Source passage ->

────────────────

Hartford Marines help settle DJ dispute
By Staff Sgt. Jonathan Agee
| | May 22, 2004
MARINE CORPS RECRUITING SUBSTATION HARTFORD, Conn. --
Recruiting Substation Hartford Marines teamed up with Connecticut's largest rock station, WCCC, to compete in a paintball challenge May 22 at Hogan's Alley Paintball.
The event began as nothing more than brotherly rivalry between two radio disk jockeys. Words were said, feelings were hurt, and before anyone could say, "break it up," the jocks had challenged each other to a paintball duel.
The challenge lacked only one thing - skilled combatants. Recruiting Substation Hartford Marines quickly filled the void and the paintball challenge was born.
Once the challenge was official, each jock began recruiting listeners to be part of their team. They fielded calls for a week and chose only a select few who sounded determined enough to win the challenge. The radio station pegged the event as the Afternoon verses Evening Paintball Challenge, relating to DJ's work shifts.
"There's always rivalry within the station," said WCCC afternoon DJ, Rhino. "A lot of the times we get along and have fun, and there is no big deal. But sometimes there's stuff behind the scenes; stuff you don't see on the air or hear when you are listening to the station, and it is a good idea to go out and work out your frustrations in a very safe way."
By the end of the week, each DJ had recruited a team of five players plus one Marine. As each team arrived Saturday morning, it seemed like an even match-up, but when the players took the field it was anything but even.
"If the Marines weren't here I wouldn't know what I was doing," said Rhino. "I am going to trust the Marines and let them show me what to do, because otherwise I would lose."
The afternoon team, consisting of Sgt. Jason D. Auger, RSS Hartford recruiter, five listeners and DJs Rube and Rhino seemed to have a distinct advantage over the evening team. From the second they took the field, they were more organized, they communicated better and ultimately distributed a beating to the evening team.
Onlookers gazed in amazement as the evening team, consisting of Staff Sgt. Patrick K. McIntyre, RSS Hartford recruiter, five listeners and DJs Slater and Johnny Promo were destroyed in the first two games.
"This next one I am going to focus on going for body limbs as opposed to the mass," said Slater, WCCC evening DJ, after losing the first two games. "Those first two were just warm-ups for us. You got to understand something, we're professionals. The third game is an afterthought, we're not going to lose, it's going to be a win. I guarantee it will be a win."
The third game brought more of the same for the evening team despite Slater's guarantee for victory. The afternoon team had a clear advantage in their communication that the evening team lacked.
"We have lulled them into a false sense of security," said Jonny Promo, WCCC evening DJ, after the third consecutive loss. "They are going to become fat and lazy and then we pick them off like chickens in the chicken coupe. (In the next game) we're going to use our fan technique; fan out from the base, keep the anchor in the back. Our tentacles will extend into the field from there like a Portuguese man-of-war reaching out to capture its prey."
Although the fan technique sounded advanced, it proved no help for the struggling evening team. After the loss Jonny had only one thing to say, "Right now I hope the paintballs are non-toxic because I have eaten about two of them."
Victory came for the evening team in the last game where they defeated their opponents with the same strategy that was used against them for four games - movement and communication. "I noticed after I started moving, (the other teammates would) fall behind me so I could run the show," said McIntyre. "Definitely some good team work, outstanding job by us."
Everyone involved seemed to have a good time and by the end of the event the petty squabble between the DJs was history.
"I had the best time ever," said Rhino. "And we couldn't have won and we couldn't have done as well as we did without the United States Marine Corps."

────────────────

Recorded information ->
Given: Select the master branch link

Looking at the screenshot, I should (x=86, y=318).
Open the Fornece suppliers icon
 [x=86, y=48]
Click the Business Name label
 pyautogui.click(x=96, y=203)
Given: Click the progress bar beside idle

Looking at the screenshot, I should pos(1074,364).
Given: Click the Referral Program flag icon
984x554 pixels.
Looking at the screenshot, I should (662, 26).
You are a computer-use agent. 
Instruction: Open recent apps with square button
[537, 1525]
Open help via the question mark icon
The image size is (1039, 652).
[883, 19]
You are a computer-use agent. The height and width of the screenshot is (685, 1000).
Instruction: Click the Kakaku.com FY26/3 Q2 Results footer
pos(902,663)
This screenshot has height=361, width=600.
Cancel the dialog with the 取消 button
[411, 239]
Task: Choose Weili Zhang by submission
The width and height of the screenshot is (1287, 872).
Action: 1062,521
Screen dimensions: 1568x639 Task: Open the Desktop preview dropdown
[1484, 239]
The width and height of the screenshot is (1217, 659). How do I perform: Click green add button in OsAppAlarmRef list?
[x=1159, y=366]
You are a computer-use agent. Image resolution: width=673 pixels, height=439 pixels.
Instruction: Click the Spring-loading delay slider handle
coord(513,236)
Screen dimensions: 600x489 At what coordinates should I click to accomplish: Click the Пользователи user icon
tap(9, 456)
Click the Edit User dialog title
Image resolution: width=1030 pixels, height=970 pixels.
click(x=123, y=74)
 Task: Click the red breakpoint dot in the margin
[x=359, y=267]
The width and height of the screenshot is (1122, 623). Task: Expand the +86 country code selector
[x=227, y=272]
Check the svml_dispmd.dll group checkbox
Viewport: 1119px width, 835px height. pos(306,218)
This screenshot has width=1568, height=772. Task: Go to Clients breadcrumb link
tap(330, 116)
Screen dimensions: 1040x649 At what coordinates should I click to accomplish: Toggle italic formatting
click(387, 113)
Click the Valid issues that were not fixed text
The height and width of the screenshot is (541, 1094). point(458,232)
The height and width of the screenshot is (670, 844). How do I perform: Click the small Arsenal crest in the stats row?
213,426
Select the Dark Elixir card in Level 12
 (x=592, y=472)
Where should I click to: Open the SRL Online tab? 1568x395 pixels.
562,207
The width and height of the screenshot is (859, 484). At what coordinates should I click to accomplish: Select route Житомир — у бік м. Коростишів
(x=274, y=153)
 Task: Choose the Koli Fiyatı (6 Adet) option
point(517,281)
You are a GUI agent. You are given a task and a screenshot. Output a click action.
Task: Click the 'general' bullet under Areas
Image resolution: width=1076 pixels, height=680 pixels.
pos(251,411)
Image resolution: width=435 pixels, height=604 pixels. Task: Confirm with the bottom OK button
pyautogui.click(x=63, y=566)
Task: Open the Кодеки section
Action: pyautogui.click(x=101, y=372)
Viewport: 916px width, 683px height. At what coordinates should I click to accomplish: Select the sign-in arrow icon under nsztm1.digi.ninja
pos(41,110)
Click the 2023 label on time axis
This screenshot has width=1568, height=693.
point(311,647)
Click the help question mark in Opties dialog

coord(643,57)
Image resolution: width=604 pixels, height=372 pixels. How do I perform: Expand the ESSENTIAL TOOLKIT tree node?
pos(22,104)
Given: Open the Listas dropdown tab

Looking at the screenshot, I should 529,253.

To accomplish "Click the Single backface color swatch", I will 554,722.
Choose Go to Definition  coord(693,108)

────────────────

Task item ->
List every person the paintball challenge article names as a member of the afternoon team. The records aren't needed for this.

Response area ->
- Sgt. Jason D. Auger
- Rube
- Rhino